* Exercise aim: Write out each entry again. Keep every word exactly as it is.

* Input material:

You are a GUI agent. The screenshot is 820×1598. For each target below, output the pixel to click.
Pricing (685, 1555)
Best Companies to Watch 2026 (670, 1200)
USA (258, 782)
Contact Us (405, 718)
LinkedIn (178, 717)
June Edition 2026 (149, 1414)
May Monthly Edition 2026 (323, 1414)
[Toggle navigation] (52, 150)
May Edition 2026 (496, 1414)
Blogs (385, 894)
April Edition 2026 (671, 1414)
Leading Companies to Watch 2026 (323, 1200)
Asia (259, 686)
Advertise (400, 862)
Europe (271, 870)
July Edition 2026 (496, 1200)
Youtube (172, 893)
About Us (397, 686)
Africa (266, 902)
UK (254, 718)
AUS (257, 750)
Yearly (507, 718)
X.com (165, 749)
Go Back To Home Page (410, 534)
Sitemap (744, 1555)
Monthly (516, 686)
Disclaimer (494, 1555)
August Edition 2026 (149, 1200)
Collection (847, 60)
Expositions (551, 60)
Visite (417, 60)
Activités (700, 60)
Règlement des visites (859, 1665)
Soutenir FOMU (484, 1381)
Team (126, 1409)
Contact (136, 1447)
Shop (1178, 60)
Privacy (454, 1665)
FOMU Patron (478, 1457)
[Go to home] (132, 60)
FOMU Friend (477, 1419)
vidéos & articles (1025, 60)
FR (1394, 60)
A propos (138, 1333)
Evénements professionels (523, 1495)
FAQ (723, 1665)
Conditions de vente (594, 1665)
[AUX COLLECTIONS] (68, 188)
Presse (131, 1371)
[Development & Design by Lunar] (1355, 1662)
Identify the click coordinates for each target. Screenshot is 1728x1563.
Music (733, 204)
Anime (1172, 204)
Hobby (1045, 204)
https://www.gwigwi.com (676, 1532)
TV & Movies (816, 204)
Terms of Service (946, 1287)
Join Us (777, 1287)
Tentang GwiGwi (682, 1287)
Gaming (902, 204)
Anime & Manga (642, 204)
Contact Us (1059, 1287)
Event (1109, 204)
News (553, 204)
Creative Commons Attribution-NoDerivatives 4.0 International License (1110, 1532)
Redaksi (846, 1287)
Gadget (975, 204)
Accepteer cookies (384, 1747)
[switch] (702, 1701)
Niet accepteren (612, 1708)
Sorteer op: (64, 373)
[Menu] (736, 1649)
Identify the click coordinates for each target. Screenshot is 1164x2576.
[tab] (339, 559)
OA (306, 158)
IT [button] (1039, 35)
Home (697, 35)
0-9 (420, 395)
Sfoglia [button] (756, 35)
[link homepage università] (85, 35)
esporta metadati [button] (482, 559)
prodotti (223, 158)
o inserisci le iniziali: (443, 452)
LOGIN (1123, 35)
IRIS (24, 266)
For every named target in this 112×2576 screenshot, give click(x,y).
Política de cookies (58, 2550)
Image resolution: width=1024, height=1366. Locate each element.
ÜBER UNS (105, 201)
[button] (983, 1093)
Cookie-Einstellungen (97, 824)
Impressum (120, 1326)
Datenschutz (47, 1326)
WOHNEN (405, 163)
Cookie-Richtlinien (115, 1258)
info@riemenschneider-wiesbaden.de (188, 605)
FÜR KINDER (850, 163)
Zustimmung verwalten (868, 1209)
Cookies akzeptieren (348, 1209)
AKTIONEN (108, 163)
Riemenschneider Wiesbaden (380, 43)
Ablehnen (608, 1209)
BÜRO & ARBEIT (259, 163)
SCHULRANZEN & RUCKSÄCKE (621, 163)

* Solution to this exercise:
You are a GUI agent. The screenshot is 820×1598. For each target below, output the pixel to click.
Pricing (685, 1555)
Best Companies to Watch 2026 (670, 1200)
USA (258, 782)
Contact Us (405, 718)
LinkedIn (178, 717)
June Edition 2026 (149, 1414)
May Monthly Edition 2026 (323, 1414)
[Toggle navigation] (52, 150)
May Edition 2026 (496, 1414)
Blogs (385, 894)
April Edition 2026 (671, 1414)
Leading Companies to Watch 2026 (323, 1200)
Asia (259, 686)
Advertise (400, 862)
Europe (271, 870)
July Edition 2026 (496, 1200)
Youtube (172, 893)
About Us (397, 686)
Africa (266, 902)
UK (254, 718)
AUS (257, 750)
Yearly (507, 718)
X.com (165, 749)
Go Back To Home Page (410, 534)
Sitemap (744, 1555)
Monthly (516, 686)
Disclaimer (494, 1555)
August Edition 2026 (149, 1200)
Collection (847, 60)
Expositions (551, 60)
Visite (417, 60)
Activités (700, 60)
Règlement des visites (859, 1665)
Soutenir FOMU (484, 1381)
Team (126, 1409)
Contact (136, 1447)
Shop (1178, 60)
Privacy (454, 1665)
FOMU Patron (478, 1457)
[Go to home] (132, 60)
FOMU Friend (477, 1419)
vidéos & articles (1025, 60)
FR (1394, 60)
A propos (138, 1333)
Evénements professionels (523, 1495)
FAQ (723, 1665)
Conditions de vente (594, 1665)
[AUX COLLECTIONS] (68, 188)
Presse (131, 1371)
[Development & Design by Lunar] (1355, 1662)
Identify the click coordinates for each target. Screenshot is 1728x1563.
Music (733, 204)
Anime (1172, 204)
Hobby (1045, 204)
https://www.gwigwi.com (676, 1532)
TV & Movies (816, 204)
Terms of Service (946, 1287)
Join Us (777, 1287)
Tentang GwiGwi (682, 1287)
Gaming (902, 204)
Anime & Manga (642, 204)
Contact Us (1059, 1287)
Event (1109, 204)
News (553, 204)
Creative Commons Attribution-NoDerivatives 4.0 International License (1110, 1532)
Redaksi (846, 1287)
Gadget (975, 204)
Accepteer cookies (384, 1747)
[switch] (702, 1701)
Niet accepteren (612, 1708)
Sorteer op: (64, 373)
[Menu] (736, 1649)
Identify the click coordinates for each target. Screenshot is 1164x2576.
[tab] (339, 559)
OA (306, 158)
IT [button] (1039, 35)
Home (697, 35)
0-9 (420, 395)
Sfoglia [button] (756, 35)
[link homepage università] (85, 35)
esporta metadati [button] (482, 559)
prodotti (223, 158)
o inserisci le iniziali: (443, 452)
LOGIN (1123, 35)
IRIS (24, 266)
For every named target in this 112×2576 screenshot, give click(x,y).
Política de cookies (58, 2550)
Image resolution: width=1024, height=1366. Locate each element.
ÜBER UNS (105, 201)
[button] (983, 1093)
Cookie-Einstellungen (97, 824)
Impressum (120, 1326)
Datenschutz (47, 1326)
WOHNEN (405, 163)
Cookie-Richtlinien (115, 1258)
info@riemenschneider-wiesbaden.de (188, 605)
FÜR KINDER (850, 163)
Zustimmung verwalten (868, 1209)
Cookies akzeptieren (348, 1209)
AKTIONEN (108, 163)
Riemenschneider Wiesbaden (380, 43)
Ablehnen (608, 1209)
BÜRO & ARBEIT (259, 163)
SCHULRANZEN & RUCKSÄCKE (621, 163)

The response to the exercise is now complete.